- [TASK OBJECTIVE]: Copy every one of the records below word for word.

↓↓↓

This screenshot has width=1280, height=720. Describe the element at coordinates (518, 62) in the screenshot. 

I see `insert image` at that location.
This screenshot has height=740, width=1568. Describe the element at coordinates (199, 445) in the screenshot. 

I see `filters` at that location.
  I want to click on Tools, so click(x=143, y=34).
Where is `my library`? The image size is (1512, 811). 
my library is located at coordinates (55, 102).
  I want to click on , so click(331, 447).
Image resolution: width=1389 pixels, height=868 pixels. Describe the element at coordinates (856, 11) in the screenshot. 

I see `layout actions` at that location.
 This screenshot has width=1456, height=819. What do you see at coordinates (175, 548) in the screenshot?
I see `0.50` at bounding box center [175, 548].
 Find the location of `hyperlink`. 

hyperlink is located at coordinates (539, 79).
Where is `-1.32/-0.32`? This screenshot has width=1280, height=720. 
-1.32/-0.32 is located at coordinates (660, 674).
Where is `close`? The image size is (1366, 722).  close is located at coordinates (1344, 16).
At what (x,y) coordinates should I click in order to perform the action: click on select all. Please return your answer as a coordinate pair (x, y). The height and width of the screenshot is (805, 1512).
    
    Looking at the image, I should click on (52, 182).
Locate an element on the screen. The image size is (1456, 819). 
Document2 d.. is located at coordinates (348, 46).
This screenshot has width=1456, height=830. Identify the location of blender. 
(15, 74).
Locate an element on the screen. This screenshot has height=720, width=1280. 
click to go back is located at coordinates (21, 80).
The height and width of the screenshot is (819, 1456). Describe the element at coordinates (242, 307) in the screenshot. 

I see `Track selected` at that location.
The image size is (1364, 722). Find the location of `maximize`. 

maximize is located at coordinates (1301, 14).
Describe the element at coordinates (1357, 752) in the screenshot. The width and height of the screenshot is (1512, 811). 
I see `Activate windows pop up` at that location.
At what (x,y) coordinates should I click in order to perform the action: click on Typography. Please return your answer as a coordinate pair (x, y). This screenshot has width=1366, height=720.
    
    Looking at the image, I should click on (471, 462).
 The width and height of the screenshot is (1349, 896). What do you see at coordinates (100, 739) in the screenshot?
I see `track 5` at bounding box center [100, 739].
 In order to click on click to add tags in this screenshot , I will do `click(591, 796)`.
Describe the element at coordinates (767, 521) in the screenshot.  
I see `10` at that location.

↑↑↑

- [EXERCISE RESULT]:
This screenshot has width=1280, height=720. Describe the element at coordinates (518, 62) in the screenshot. 

I see `insert image` at that location.
This screenshot has height=740, width=1568. Describe the element at coordinates (199, 445) in the screenshot. 

I see `filters` at that location.
  I want to click on Tools, so click(x=143, y=34).
Where is `my library`? The image size is (1512, 811). 
my library is located at coordinates (55, 102).
  I want to click on , so click(331, 447).
Image resolution: width=1389 pixels, height=868 pixels. Describe the element at coordinates (856, 11) in the screenshot. 

I see `layout actions` at that location.
 This screenshot has width=1456, height=819. What do you see at coordinates (175, 548) in the screenshot?
I see `0.50` at bounding box center [175, 548].
 Find the location of `hyperlink`. 

hyperlink is located at coordinates (539, 79).
Where is `-1.32/-0.32`? This screenshot has width=1280, height=720. 
-1.32/-0.32 is located at coordinates (660, 674).
Where is `close`? The image size is (1366, 722).  close is located at coordinates (1344, 16).
At what (x,y) coordinates should I click in order to perform the action: click on select all. Please return your answer as a coordinate pair (x, y). The height and width of the screenshot is (805, 1512).
    
    Looking at the image, I should click on (52, 182).
Locate an element on the screen. The image size is (1456, 819). 
Document2 d.. is located at coordinates (348, 46).
This screenshot has width=1456, height=830. Identify the location of blender. 
(15, 74).
Locate an element on the screen. This screenshot has height=720, width=1280. 
click to go back is located at coordinates (21, 80).
The height and width of the screenshot is (819, 1456). Describe the element at coordinates (242, 307) in the screenshot. 

I see `Track selected` at that location.
The image size is (1364, 722). Find the location of `maximize`. 

maximize is located at coordinates (1301, 14).
Describe the element at coordinates (1357, 752) in the screenshot. The width and height of the screenshot is (1512, 811). 
I see `Activate windows pop up` at that location.
At what (x,y) coordinates should I click in order to perform the action: click on Typography. Please return your answer as a coordinate pair (x, y). This screenshot has width=1366, height=720.
    
    Looking at the image, I should click on (471, 462).
 The width and height of the screenshot is (1349, 896). What do you see at coordinates (100, 739) in the screenshot?
I see `track 5` at bounding box center [100, 739].
 In order to click on click to add tags in this screenshot , I will do `click(591, 796)`.
Describe the element at coordinates (767, 521) in the screenshot.  
I see `10` at that location.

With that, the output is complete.